Dari beberapa remaja tersebut, terdapat pola yang sama. Mereka sama – sama tidak memiliki figur ayah. Baik karena figur ayah yang tidak bisa berkomunikasi, otoriter, atau tampak tidak peduli terhadap keberadaan anak. Figur ayah yang berfungsi sebagai fondasi mental bagi anak, hilang entah ke mana. Anak tumbuh dengan mental yang labil dan tidak jelas arah hidupnya. Apa lagi, saat ada masalah keseharian yang sebenarnya tidak begitu berarti. Kebimbangan dalam mencari jati diri–yang menurut Erikson memang wajar terjadi di usia remaja–menjadi semakin sukar untuk dijalani.
Ada banyak pendekatan teori yang bisa dilakukan untuk melihat fenomena pada para remaja tersebut. Misalkan saja, pendekatan Kohut dan Horney yang disandingkan dengan teori eksistensialisme yang memengaruhi seseorang dalam menentukan makna hidupnya secara mandiri, atau teori – teori kelekatan lain yang sejalan dengan perkembangan anak di bawah asuhan orang tua. Tetapi, berbagai teori yang melandasi fenomena tersebut tidak akan dijabarkan dengan detail di tulisan ini. Hal tersebut agar tulisan ini tidak mendahului presentasi teman sejawat saya di konferensi internasional di yang belum diselenggarakan.
Baik. Mari kita kembali ke warung kopi.
Kehampaan yang dirasakan oleh pengunjung remaja menjadi terisi di warung kopi. Diisi oleh pemilik warung yang selalu menyapa dan mengajak bicara semua pelanggan yang ada. Diawali dengan basa-basi ringan.
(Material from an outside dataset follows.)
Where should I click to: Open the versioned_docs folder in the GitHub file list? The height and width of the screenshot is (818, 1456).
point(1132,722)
Lalu, jika ada kesempatan, menyeret lawan bicara untuk berdialektika tanpa disadari. Dialektika yang menjunjung tinggi kesetaraan dan membuat remaja merasa dihargai oleh laki – laki yang jauh lebih tua. Kesan yang pada kebanyakan pelanggan setia tidak didapatkan dari ayah di rumah.
Pemilik warung kopi memosisikan diri sebagai teman bagi para remaja yang berusia jauh di bawahnya. Bukan karena itu saja. Sang pemilik secara tidak sadar tetap membawa aroma “orang tua” saat berdialektika dengan anak – anak itu. Posisi ego orang tua–jika menggunakan teori transaksional analisis menurut Eric Berne yang pernah ditulis dengan lebih lengkap di Id, Ego, Superego: Semua Orang Memainkan Peran–secara samar tetap muncul.
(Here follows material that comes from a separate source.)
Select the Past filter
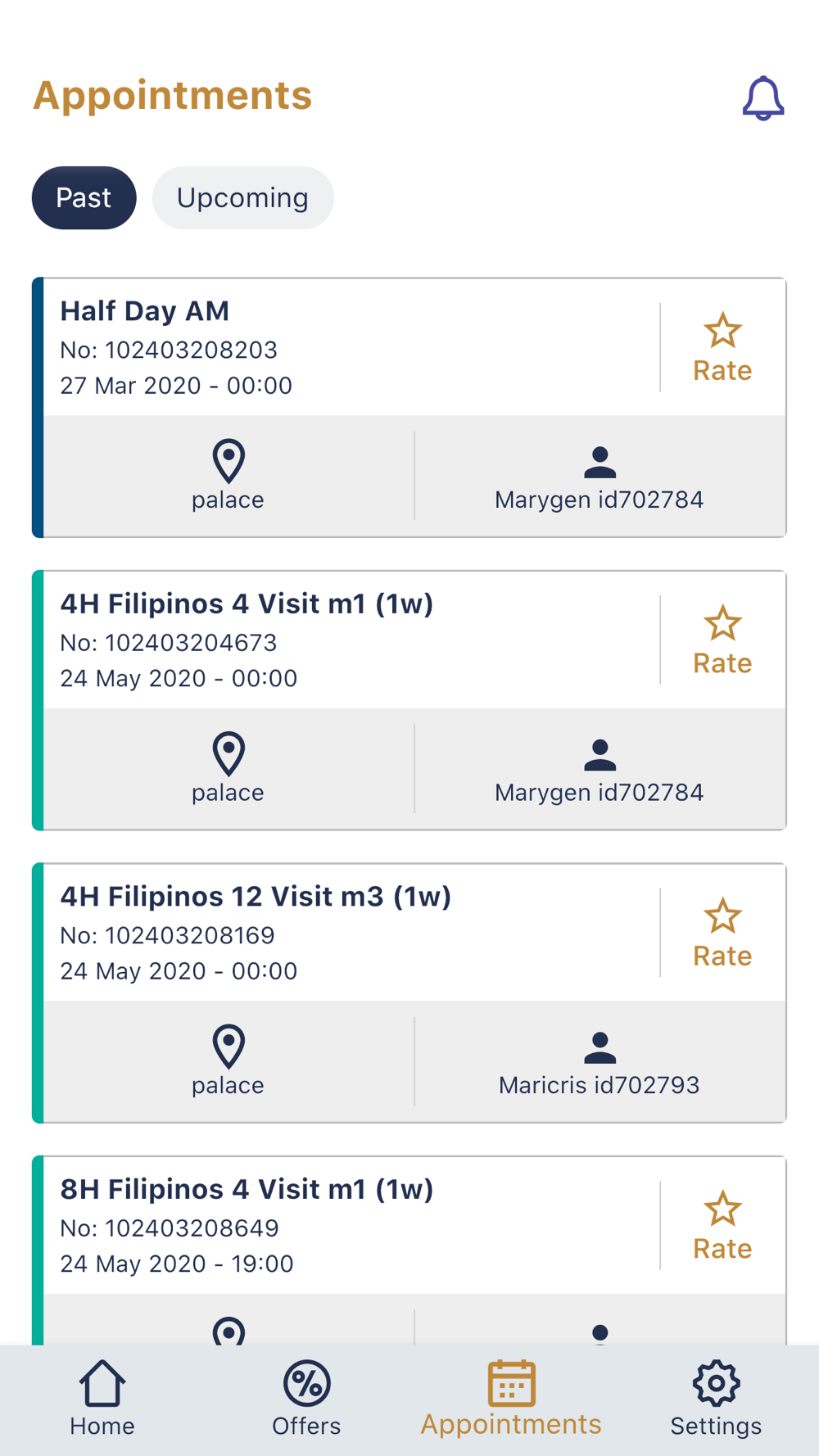819x1456 pixels. (x=84, y=198)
Peran orang tua yang demokratis dan otoriter muncul secara bergiliran dengan halus dan meneduhkan. Sikap demokratis, tentu saja, ditampakkan dengan gaya pemilik warung dalam berdiskusi dan bertukar pikiran. Tanpa menyalahkan karena setiap sudut pandang memiliki kebenaran dari sisi masing-masing. Walaupun sesekali, pemilik warung tetap menerapkan sikap otoriter yang subtil. Sikap otoriter di sini bukan bermakna negatif. Seperti tetap menaruh patok – patok norma ketimuran. Salah satunya adalah dilarang untuk berkata kasar di area warung. Atau, contoh yang lebih personal, melarang remaja – remaja itu membenci orang tuanya apa pun yang terjadi.
Sikap otoriter ini sempat saya utarakan ke pemilik warung di mana hal tersebut semakin memperjelas posisinya sebagai orang tua saat bicara dengan para remaja yang kehilangan arah. Walaupun akhirnya mengakui, awalnya ia menolak argumentasi saya karena memang tindakan tersebut sangat samar dan tidak disadari. Lagi pula, tindakan otoriter ini pula lah yang membuatnya semakin menjadi ayah yang dirindukan.
Beberapa pelanggan menganggapnya sebagai figur ayah yang melebihi ayah kandung mereka. Mereka lebih sering berkeluh kesah dan meminta saran kepada Aristoteles di warung Rasa Kopi Tiam. Kedekatan yang sewajarnya lebih banyak diberikan oleh orang tua mereka. Oleh ayah – ayah mereka. Kondisi yang membuat Rasa Kopi Tiam menjadi tempat teduh untuk bernaung para anak domba yang kehilangan arah. Bisa jadi, beberapa anak domba yang hilang itu adalah anak dari pembaca tulisan ini.